Superintendent Christian Bunt, LPA Commander for Oxford, commented, “Disruption was kept to a minimum and we are grateful for the support we received from local businesses and communities.
The success of the operation is, in no small part, down to the excellent work before and during the event between the police, our partner agencies, representatives of our communities and the protest organisers.

“There were a few arrests made over the course of the day, however, the majority of those taking part were well behaved. I would like to take this opportunity to thank our communities, some of whom understandably had concerns about the demonstrations, for their tolerance, cooperation and patience today.

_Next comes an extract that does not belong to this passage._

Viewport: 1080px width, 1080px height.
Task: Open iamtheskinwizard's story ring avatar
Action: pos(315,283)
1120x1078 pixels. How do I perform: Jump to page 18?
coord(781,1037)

In the Oxford City Council’s statement on the Protests, Councillor Bob Price said, “The EDL is a racist organisation, and is not welcome in our city. We regret that the Thames Valley Police declined to ban this march and that it will cause substantial disruption for visitors, shoppers and bus travellers on a popular and busy holiday weekend.

“We also regret the massive cost that it will impose on the budget of the Thames Valley Police which is already under severe strain because of the cuts imposed by the Government.

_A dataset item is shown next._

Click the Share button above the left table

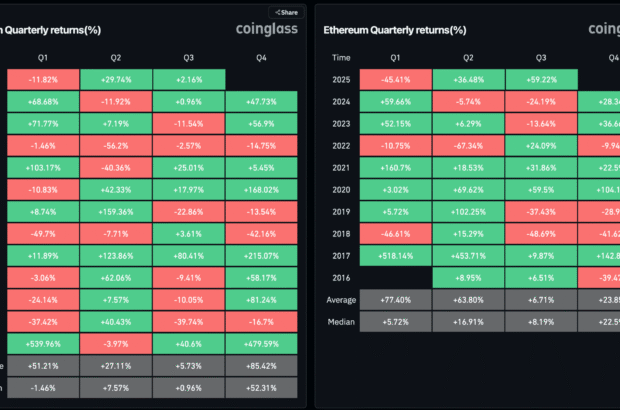pos(286,12)
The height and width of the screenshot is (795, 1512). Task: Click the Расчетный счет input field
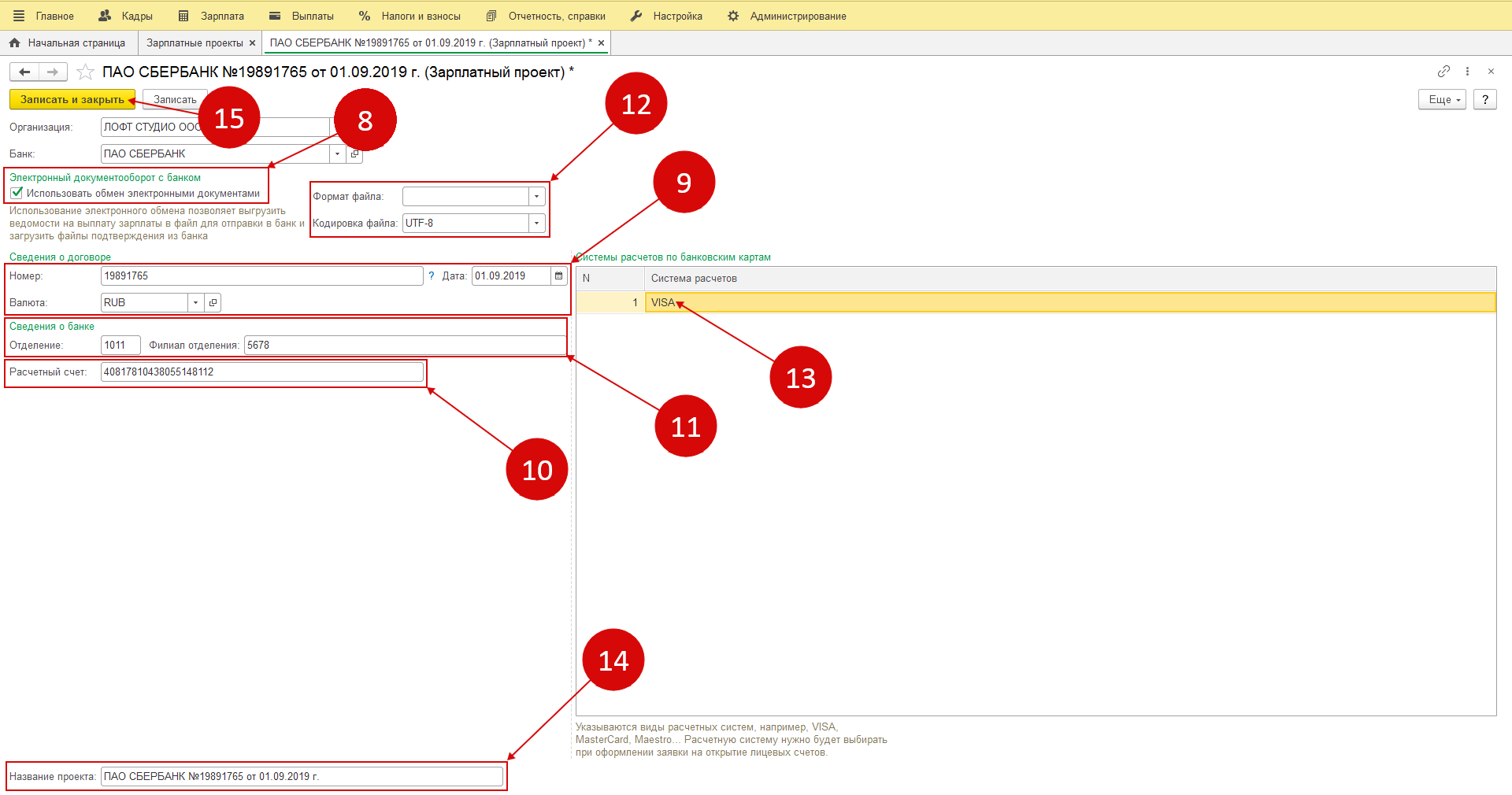click(x=261, y=372)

“We strongly endorse the right to demonstrate and to assembly, but these rights must be qualified in respect of organisations which explicitly seek to promote the criminal offence of racial hatred or to instil division in our communities.

“Oxford is a diverse city with excellent relations between people of widely varied national and ethnic backgrounds. This is a crude attempt to attack the good name of a whole community on the basis of crimes committed by a group of vile individuals, from a variety of backgrounds.”

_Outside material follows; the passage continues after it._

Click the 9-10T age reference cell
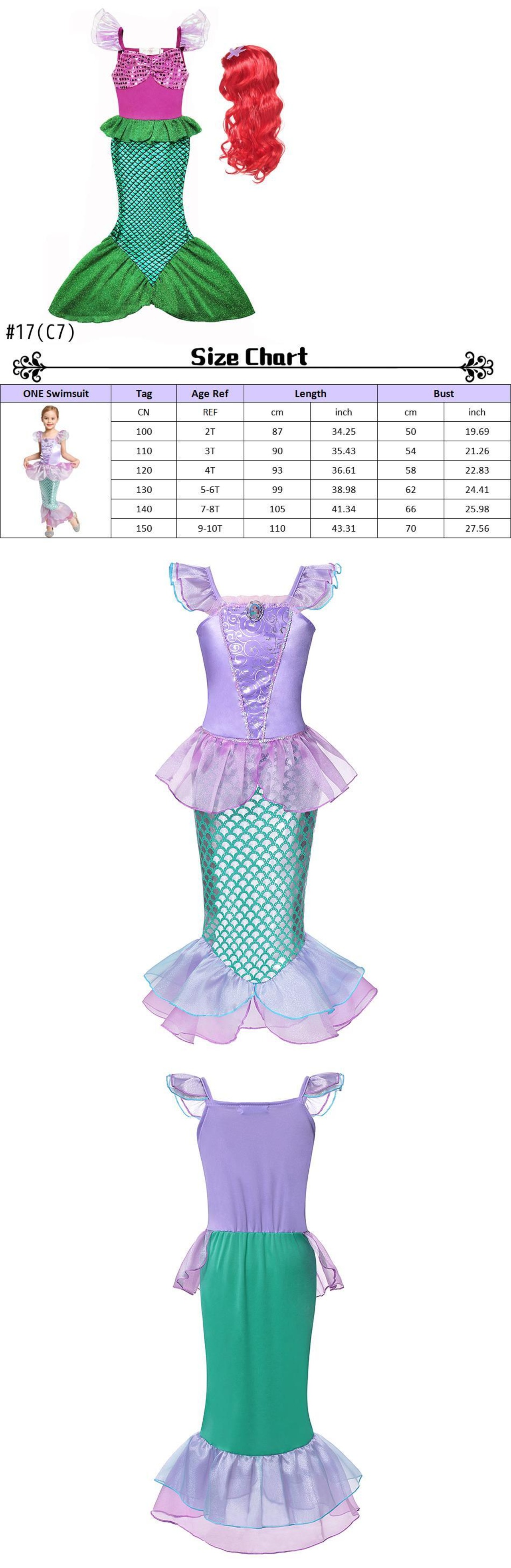The width and height of the screenshot is (511, 1568). (210, 528)
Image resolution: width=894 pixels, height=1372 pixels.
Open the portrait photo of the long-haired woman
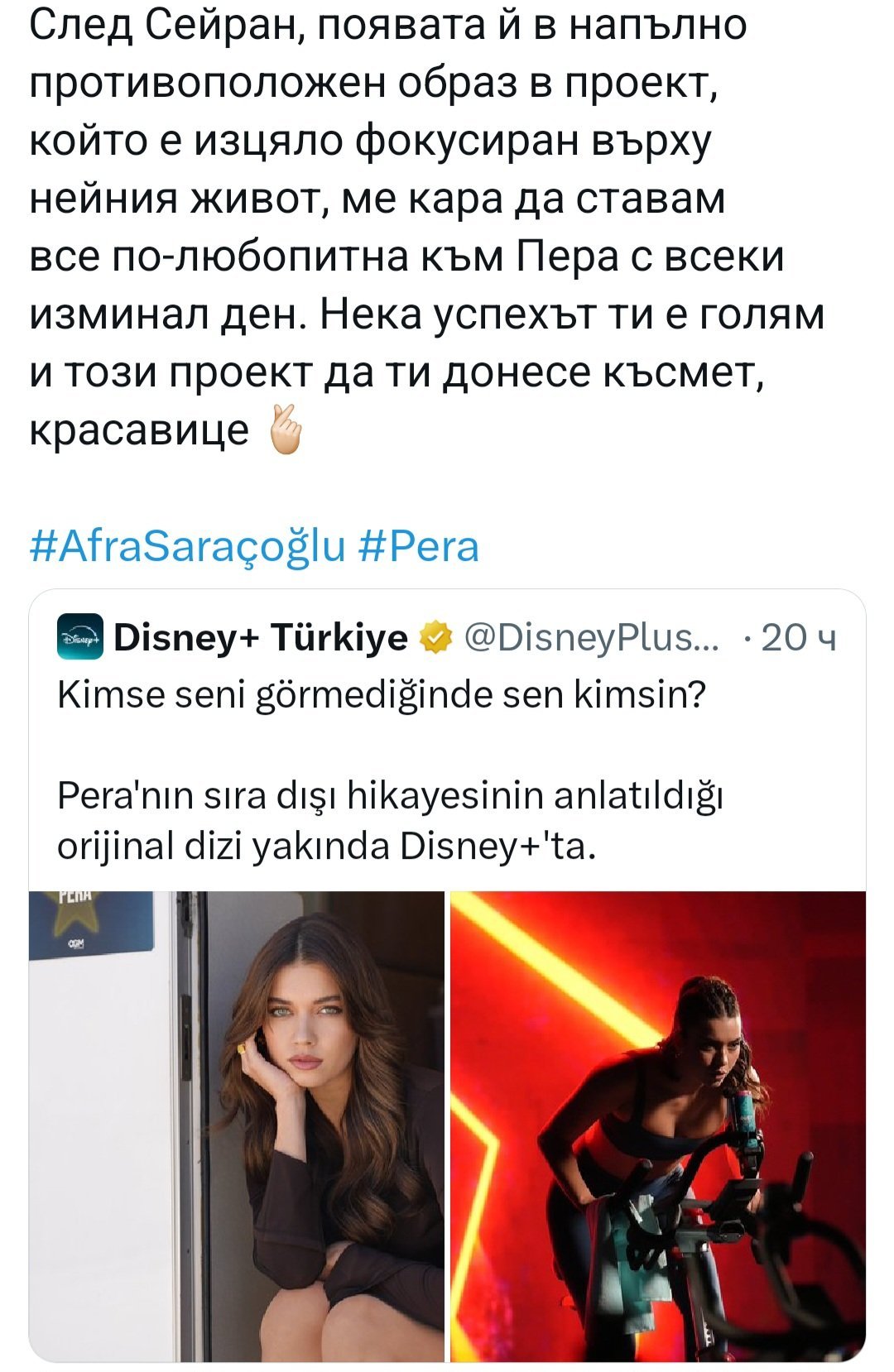click(x=237, y=1125)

OUSU condemned the march in a statement realeased earlier in the week stating, “OUSU condemns the EDL and its views. Muslims are a valued part of our community and the lies and violence with which the EDL target them and their faith are unacceptable. We stand in solidarity with Muslim students and residents of Oxford who may be adversely affected by the march.

“We recognise the risk posed by the march to the welfare of students who are in Oxford. People of all faiths and ethnicities should be welcome in Oxford, and the presence of the EDL is a barrier to this. As far as OUSU is concerned, the EDL is not welcome in Oxford.”

The Oxford Islamic Society likewise condemned the march in their statement, commenting, “Islam is the faith of almost three million Britons and the EDL’s rhetoric of hate and division flies in the face of Islam as understood by the almost three million Britons.

“There are up to 500 people who are expected to attend the March so we would just like to ask anyone who will be in Oxford on Saturday to be cautious, sensible and try to stay away from the town centre if possible. Most importantly, remember to place your trust in Allah (SWT) and seek His protection. A perfect Muslim is one from whose tongue and hands mankind is safe, and a true emigrant is one who flees from what God has forbidden.

“For those who want to take a more active stance, there will be an interfaith circle organized as a counter to the EDL. This will be at midday, outside the shop ‘Lush’ on Saturday.”

The EDL march began at Oxford train station at about 2pm on Saturday and ended up outside St. Aldate’s police station.
 Police temporarily closed Queen’s Street and St. Aldate’s as the march passed through, causing some traffic problems. The EDL demonstrators left the city at about 5pm.